Exercise A ->
Translate this sentence from the article on server redundancy below into Spanish: "It is not necessarily practical to keep multiple copies of a web site on different hosts due to the dynamic nature of most sites and the cost in terms of disk space."
Exercise B ->
Write the next part of the article on server redundancy below, picking up after its final sentence.

Excerpted text ->
>> BEGIN
Though primarily intended to allow load sharing on high volume sites this
can also be used to provide some form of redundancy. The HTTP accelerator
server can be a front end for multiple back end http servers hence the loss
of a HTTP server should not result in a site being down. And of course
as the http accelerator itself has no content is can be backed up using the
ARP base method of creating redundant servers. On small sites this extra
layer between users and the web server may just be another potential point
of failure however the switching idea presented is an interesting one.


[Figure 3 HTTP Accelerator] (Omitted)


POP/Switch

It is quite common for the SMTP and POP3 servers to be the same box so
mail is delivered and collected from a spool directory controlled by a single
localised system. In a situation where the SMTP daemon is incapacitated it
is desirable to switch to the backup server so users can still send mail. Even
if the POP3 daemon was still operable by switching to a backup server that
invariably does not have access to the mail spool and so POP3 also becomes
unavailable. However a POP3 Switch can overcome this.

A POP3 Switch is simply a data pipe that accepts a list of foreign host-port
pairs and tries them in turn until a connection can be made as shown in
Figure 4. So in our situation the POP3 Switch may first try to contact the
POP3 port of the lame host and then go to a dummy POP3 server listening
on a port on the local host.


[Figure 4 POP3 Switch] (Otherwise)


A Generic Switch

Of course the POP3 switch described is just a TCP/IP data pipe and hence
is extensible to just about any protocol that uses TCP/IP. The only penalty
is that the further down the list of possible host-port pairs the switch has
to go before making a connection the longer the connection time becomes
However some sort of caching mechanism by which a bad host-port is not
tried again for a time could improve this.

Hence we are able to swap in backup servers using ARP spoofing and have
them point to content where it is still available using TCP/IP data pipes.


NFS BACKBONE


So far a method for switching backup servers in to assume the IP address of
a lame server has been found and a way to source services from otherwise
lame servers has been explored. However if we are trying to back up a service
that provides a large amount of relatively dynamic data and the service goes
down we still do not have an adequate solution.

An example of such a service is a HTTP server. It is not necessarily practical
to keep multiple copies of a web site on different hosts due to the dynamic
nature of most sites and the cost in terms of disk space. A solution that
enables a backup server to access the content of a service such as HTTP
when the main server goes down is to have the content situated on a third
server and mounted via NFS.

If the NFS server is set up such that it does nothing but serve NFS it should
be quite stable and a low risk single point of failure. Additionally, by placing
the NFS server on a physically separate network or on a different segment
of the LAN and giving servers that use it a second network card there is no
issue relating to extra data on the network.

Therefore the content for the service can be accessed regardless of whether
the main server or the backup server is in operation. In the case of an HTTP
server for which this solution is particularly well suited, this means the web
site should remain accessible.


CHOOSING A BACKUP BOX


Although all of the solutions discussed do not require a dedicated backup
server it is advisable to have one. If a server that has other tasks to perform
is run as a backup server then the additional load placed on the server when it
is running the services of another box may cause an unacceptable slow down
or raise reliability issues. For this reason it is advisable to have a backup
server on which very little is running.
>> END
Material provided ->
>> BEGIN
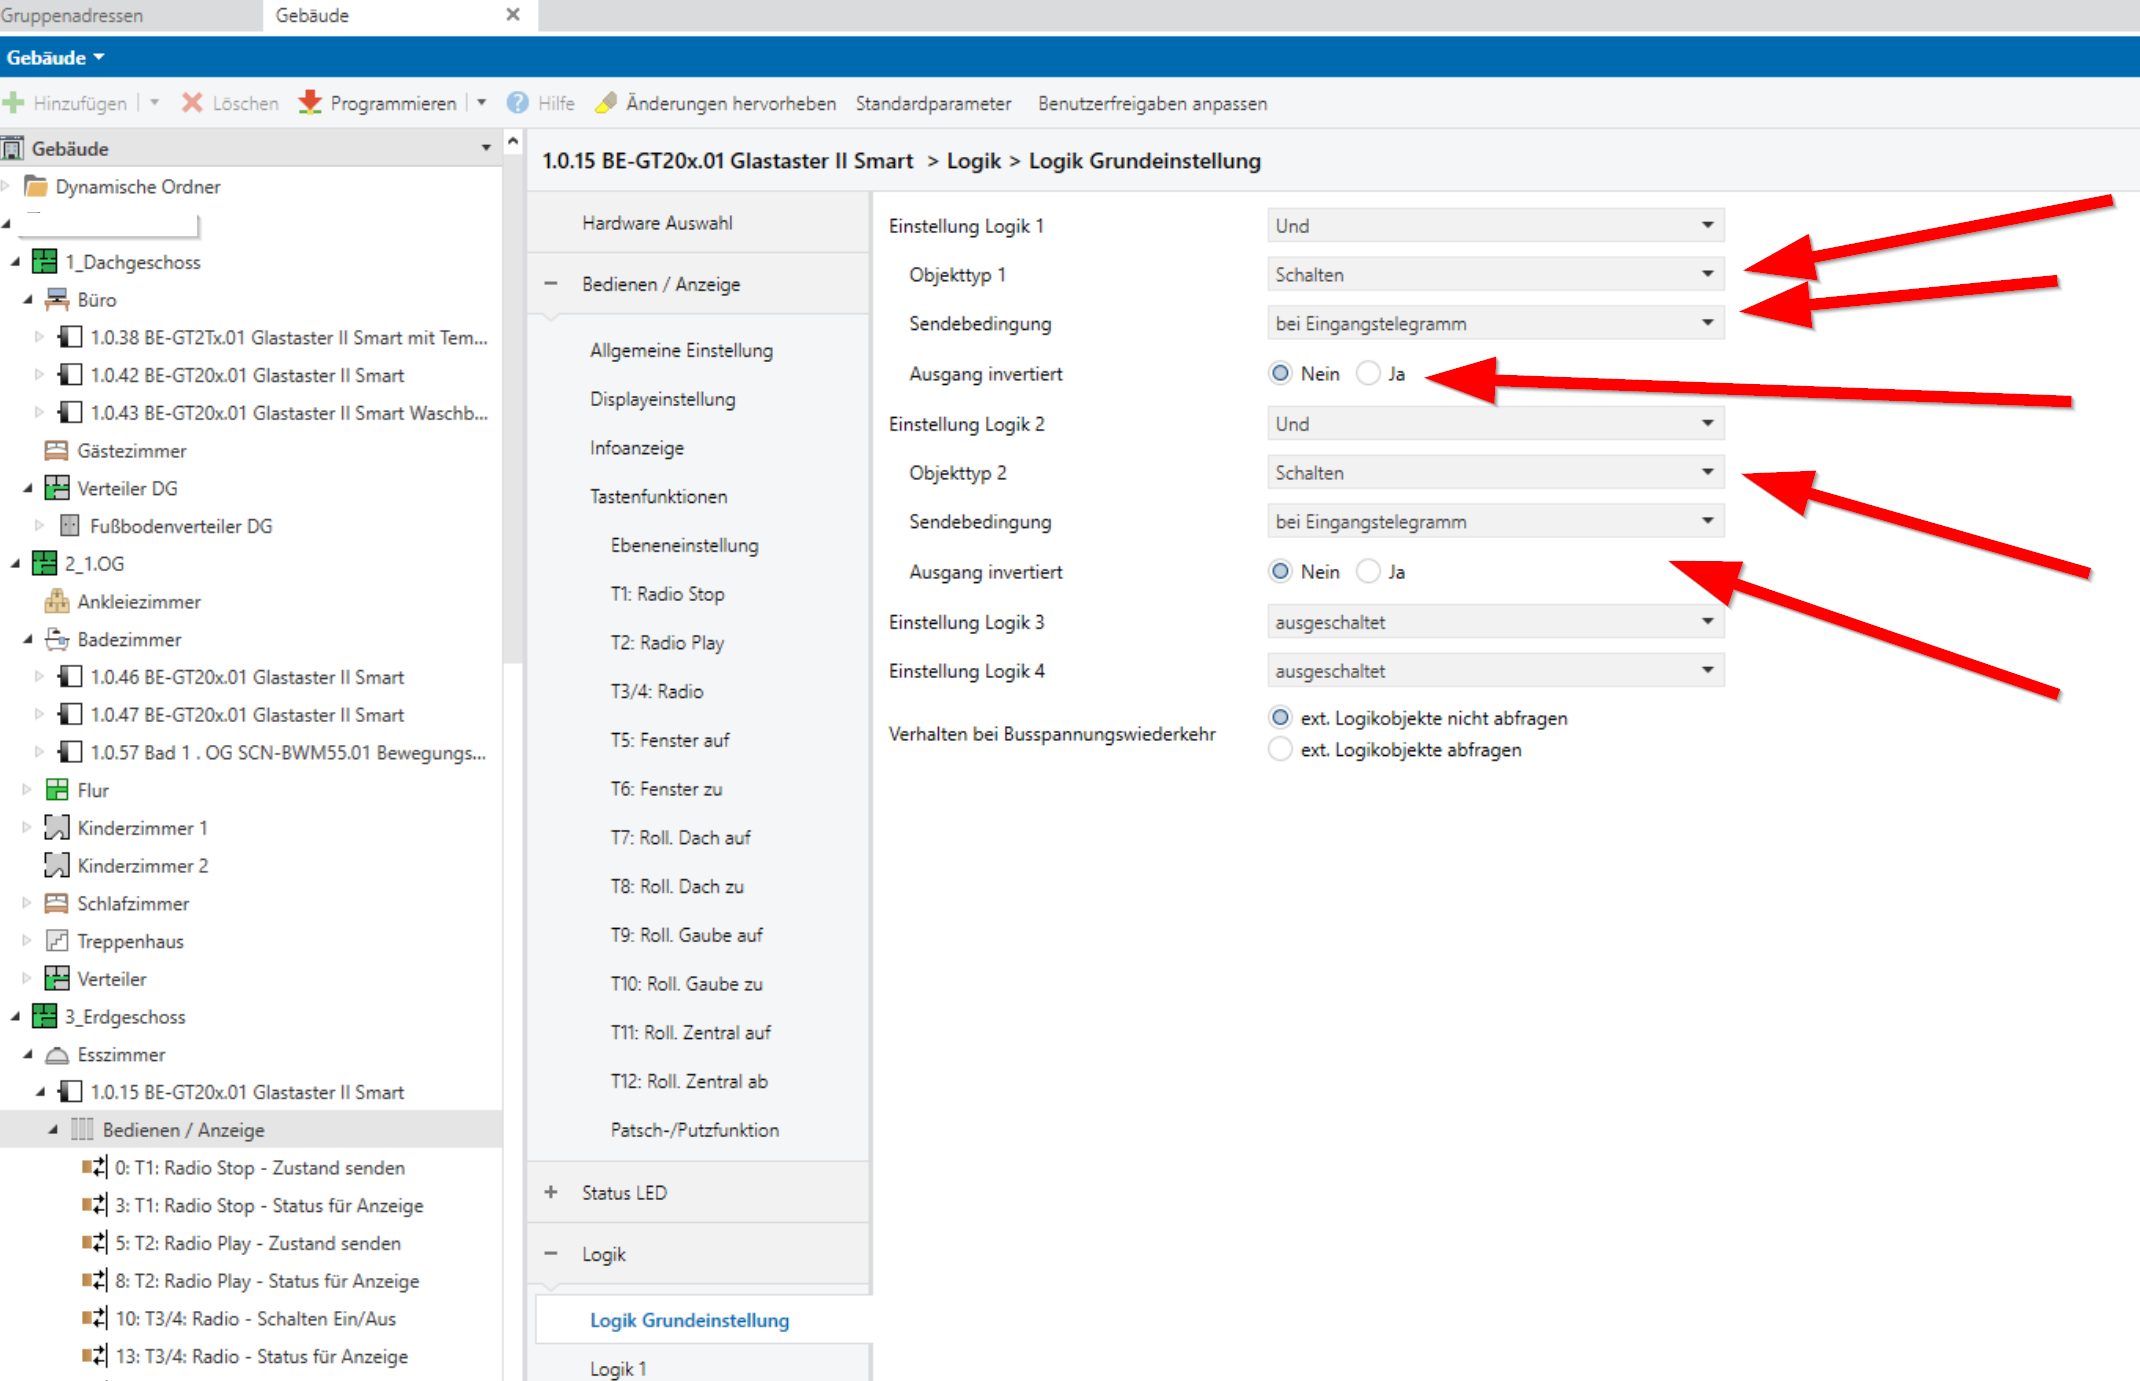Image resolution: width=2140 pixels, height=1381 pixels.
Task: Click the Programmieren download arrow icon
Action: click(x=310, y=103)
>> END
Reply A ->
No es necesariamente práctico mantener varias copias de un sitio web en distintos servidores debido a la naturaleza dinámica de la mayoría de los sitios y al costo en términos de espacio en disco.

Reply B ->
TESTING


As with any system is is important to test that the backup server functions as
expected. Your testing regime should include a full production test including
having any automated aspects run their due course. Although this will result
in some disruption of service to users it is better for a brief outage to occur
under controlled circumstances than for some unexpected behavior to surface
in a crisis situation.

It is also a good plan to have a regular testing procedure in place. The
nature of the backup server is that it hardly ever gets used and is likely to
be used for other purposes from time to time. As such it is very easy for
one configuration or another to get altered and go unnoticed. By conducting
regular, possibly automated tests you can ensure that the backup server is
always in good shape.


DISCUSSION


The ARP based solution is particularly well suited to services which act as a
relay. Proxies and SMTP relays fall into this category and the users should
not be able to tell when the backup server is in operation.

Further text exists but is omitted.